DDT, or dichloro-diphenyl-trichloroethane,
is of course one of the most infamous insecticides ever applied.
And this is because, used inappropriately or irresponsibly,
for agricultural crops spraying,
can result in leakage of this compound into the environment and the ecology.
Causing detrimental effects to many species of birds in particular.
However, DDT is very cheap, very safe for humans,
and can be applied indoors, inside residents and dwellings,
where mosquitoes might land after taking a blood-meal.
And used in this conservative fashion, can prove to be a very effective weapon,
against the vector. However, because of worldwide bans against the use of DDT,
there has been decreasing use of this compound,
and the effects of decreasing use of DDT are shown here.
So in blue, are indoor residual house sprayings in South America,
as you can see, as a function of time,
going into the 1970s here, the number of dwellings sprayed decreases.
And in the red bars, shows relative number of malaria cases per year.
And so what you see is a very clear anti-correlation
between the use of DDT and the increased prevalence of the malaria parasite in South America.
And this holds true for other parts of the world as well.
And so, as a result, there are new recommendations on the part of the World Health Organization.
Basically, in 2006, the W.H.O. has said effective implementation
of indoor residual spraying with DDT, or other recommended insecticides,
should be a central part of national malaria control strategies,
where the intervention is appropriate.
And so, without the use of insecticides, we think, basically,
that the battle against malaria will be very difficult indeed.
If not totally intractable.
So to summarize, controlling malaria requires certain things.
We need a new generation of anti-malarial drugs that can be used in combination.
Again, the days of mono-therapy, single drugs, are over.
But we need combinations of cheap, effective, non-toxic, easy to make drugs.
This must be supplemented by an organized healthcare delivery system.
The infrastructure in countries that have endemic malaria
must be subsidized to be able to distribute such effective medications.
If we don't treat sick people, we do not break the chain of transmission.
Furthermore, we need sustainable vector control.
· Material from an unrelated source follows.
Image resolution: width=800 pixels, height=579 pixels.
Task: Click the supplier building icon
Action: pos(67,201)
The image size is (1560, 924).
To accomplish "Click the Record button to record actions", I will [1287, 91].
Either through insecticide treated bed nets, indoor residual spraying,
or, ecological means, such as draining swamps and so on.
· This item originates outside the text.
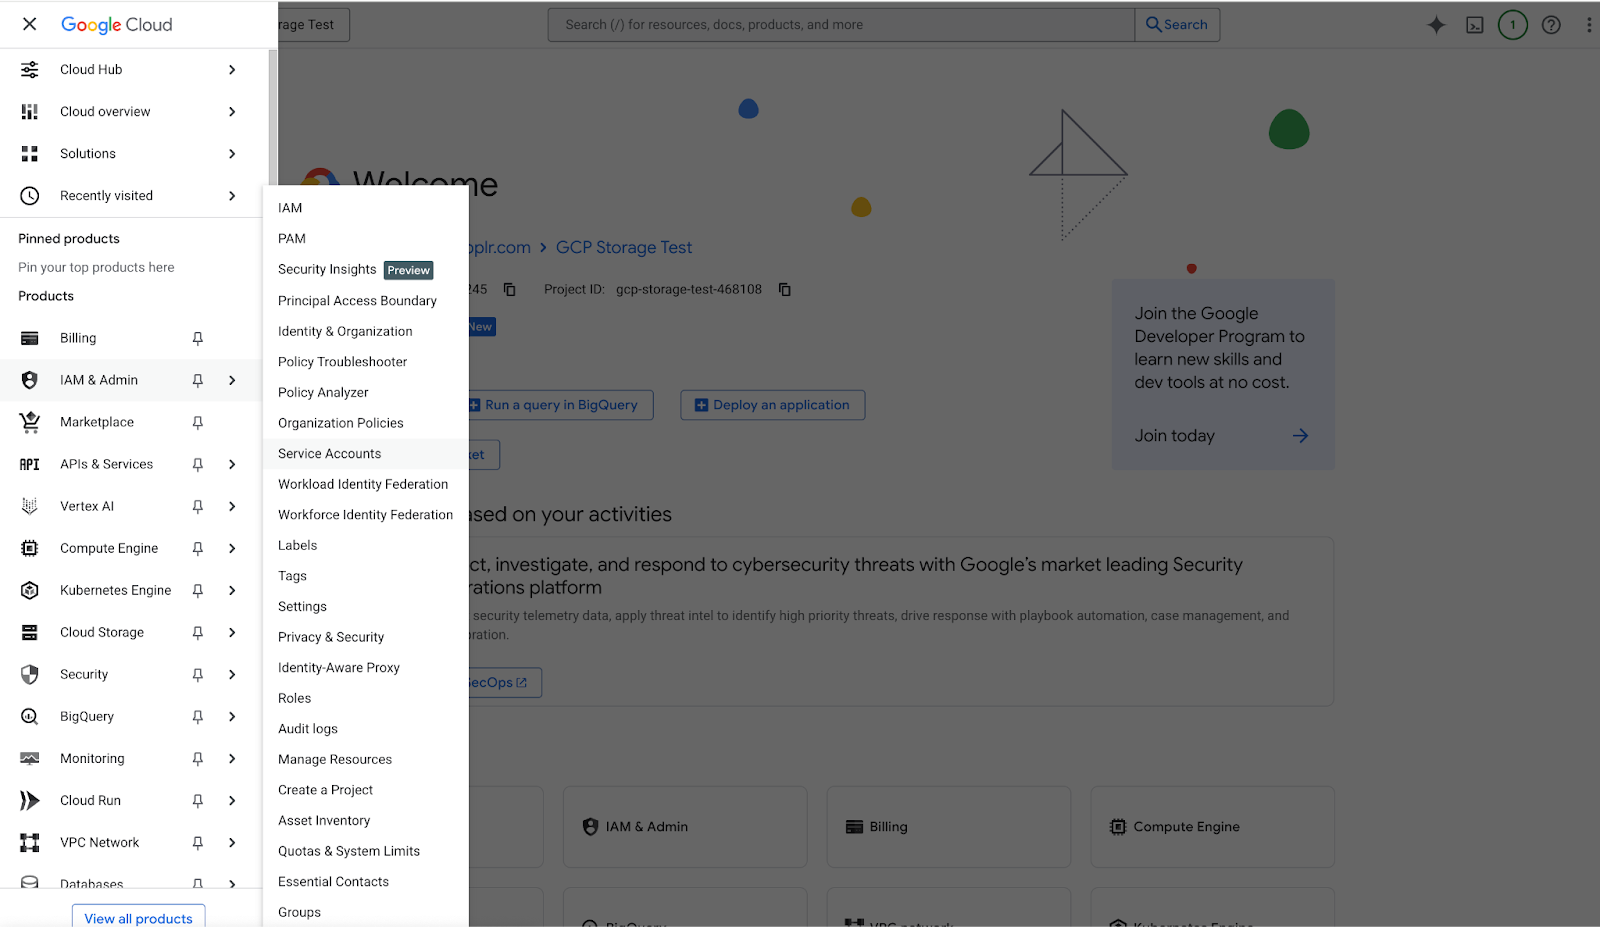Close the navigation menu with X icon
The height and width of the screenshot is (927, 1600).
[30, 24]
This could hopefully one day be supplemented by vaccine development.
As I said before, there is no vaccine in existence today
with an operational impact against Plasmodium falciparum, or the other three Plasmodia
that cause malaria.
Yet, we can hold out hope, hopefully,
that a vaccine will be developed to help eradicate this scourge.
Without these elements, the battle against malaria will continue.
And that is going to be a big problem.
So, hopefully you have enjoyed this presentation,
and background about malaria, the disease, and it's parasites.